Assim, tal como se referiu em aresto desta Relação , de 07-11-2012 , proferido no Processo nº 4282/09.4TTLSB.L1-4, acessível em www.dgsi.pt, « o supra citado regime de cessação do contrato de trabalho por iniciativa do trabalhador em sede de resolução apresenta, pois, algumas alterações significativas em relação ao regime consignado como rescisão sem (ou com justa causa) nos artigos 34º e seguintes do RJCCT ou seja o DL nº 64-A/97,de 27 de Fevereiro.
Aliás, já o mesmo se dizia do regime consagrado no CT/2003 ( aprovado pelo Lei  nº 99/2003, de 27 de Agosto.
Todavia os regimes em causa apresentam pontos de contacto pelo que se mantêm válidos muitos dos ensinamentos atinentes ao estabelecido no RJCCT  em relação ao qual acórdão desta Relação, de 8 de Outubro de 2003, esclarecia:
“Resulta destes preceitos que a nossa lei, ao contrário do que sucede para o despedimento promovido pelo empregador, não nos fornece uma noção de justa causa para a rescisão do trabalhador, limitando-se a indicar uma enumeração (taxativa) de comportamentos que constituem justa causa.
Porém, a maioria da doutrina e jurisprudência entendem ser de recorrer à noção de justa causa de despedimento previsto no nº 1º do artigo 9º da LCCT, segundo a qual não basta a simples verificação objectiva de um dos comportamentos referidos no nº 1º do artigo 35º da LCCT, é ainda necessário que a violação das obrigações contratuais por parte do empregador seja culposa e que em resultado da sua gravidade implique a insubsistência da relação laboral.
Neste sentido vejam-se Monteiro Fernandes, Direito do Trabalho, I, 9ª Ed, pág 553, Meneses Cordeiro, Manual de Direito de Trabalho, pág 853, P. Furtado Martins, Cessação da Relação Laboral, pág 167,e Ac. do STJ de 13-4-94,CJ-STJ -I,295;de 11-12-96,CJ-STJ,1996,III,265;de 19-2-98,CJ-STJ,1998,I,265;de 11.3.99,CJ-STJ,1999,I,300;de 26-5-99,CJ-STJ,1999,II,291.
Como se refere neste último acórdão do STJ ” para que se possa afirmar a existência de justa causa de rescisão do contrato pelo trabalhador não é, pois, suficiente, a mera verificação objectiva de um dos comportamentos previstos no nº 1º do art 35º da LCCT.
É ainda imprescindível que, atento o grau de lesão dos legítimos interesses do trabalhador e em face das demais circunstâncias relevantes, seja de concluir pela impossibilidade imediata e prática da subsistência da relação de trabalho, consoante dispõe o nº 1º do art 9º da Lei dos Despedimentos que consagra a noção geral de justa causa”.
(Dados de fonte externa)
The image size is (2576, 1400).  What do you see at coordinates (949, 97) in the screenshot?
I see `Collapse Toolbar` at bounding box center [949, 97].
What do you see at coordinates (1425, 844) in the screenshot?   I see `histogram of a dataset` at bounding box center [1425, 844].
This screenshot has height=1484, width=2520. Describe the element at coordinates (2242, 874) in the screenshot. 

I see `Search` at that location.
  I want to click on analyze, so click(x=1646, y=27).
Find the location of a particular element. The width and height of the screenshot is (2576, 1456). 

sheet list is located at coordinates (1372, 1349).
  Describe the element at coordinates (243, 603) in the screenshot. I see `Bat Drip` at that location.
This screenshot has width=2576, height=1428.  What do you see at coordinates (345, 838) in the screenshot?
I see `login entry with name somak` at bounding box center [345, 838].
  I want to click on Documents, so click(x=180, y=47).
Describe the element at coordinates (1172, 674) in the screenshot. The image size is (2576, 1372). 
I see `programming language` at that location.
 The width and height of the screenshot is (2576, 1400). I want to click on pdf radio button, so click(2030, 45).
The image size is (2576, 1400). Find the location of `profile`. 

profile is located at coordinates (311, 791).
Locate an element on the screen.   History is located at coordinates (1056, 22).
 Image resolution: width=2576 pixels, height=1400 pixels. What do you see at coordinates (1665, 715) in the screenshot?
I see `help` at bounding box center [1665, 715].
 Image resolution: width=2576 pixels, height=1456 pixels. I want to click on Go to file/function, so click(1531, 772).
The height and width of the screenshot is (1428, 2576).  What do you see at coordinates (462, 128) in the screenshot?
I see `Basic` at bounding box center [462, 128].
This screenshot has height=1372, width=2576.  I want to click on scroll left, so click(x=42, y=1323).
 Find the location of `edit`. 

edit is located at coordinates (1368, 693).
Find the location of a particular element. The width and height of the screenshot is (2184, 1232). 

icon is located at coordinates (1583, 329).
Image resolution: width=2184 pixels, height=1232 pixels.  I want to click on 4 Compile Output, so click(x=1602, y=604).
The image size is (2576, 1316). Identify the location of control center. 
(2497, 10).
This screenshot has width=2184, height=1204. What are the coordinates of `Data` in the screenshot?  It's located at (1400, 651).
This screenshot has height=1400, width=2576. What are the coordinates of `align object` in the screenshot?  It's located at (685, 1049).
Contudo como observa Júlio Gomes existindo embora um núcleo comum aos dois conceitos, pois em ambos está presente uma noção de inexigibilidade, eles não são absolutamente simétricos ou idênticos, nomeadamente quanto ao grau de intensidade que a violação concreta dos direitos da contraparte tenha de atingir para se considerar inexigível a continuação da relação num e noutro caso, e depois, porquanto a entidade empregadora dispõe de outros meios de auto-tutela do seu interesse, nomeadamente as sanções de natureza conservatória, o trabalhador não dispõe de outro mecanismo que não seja o da rescisão do contrato”. [18[10]]».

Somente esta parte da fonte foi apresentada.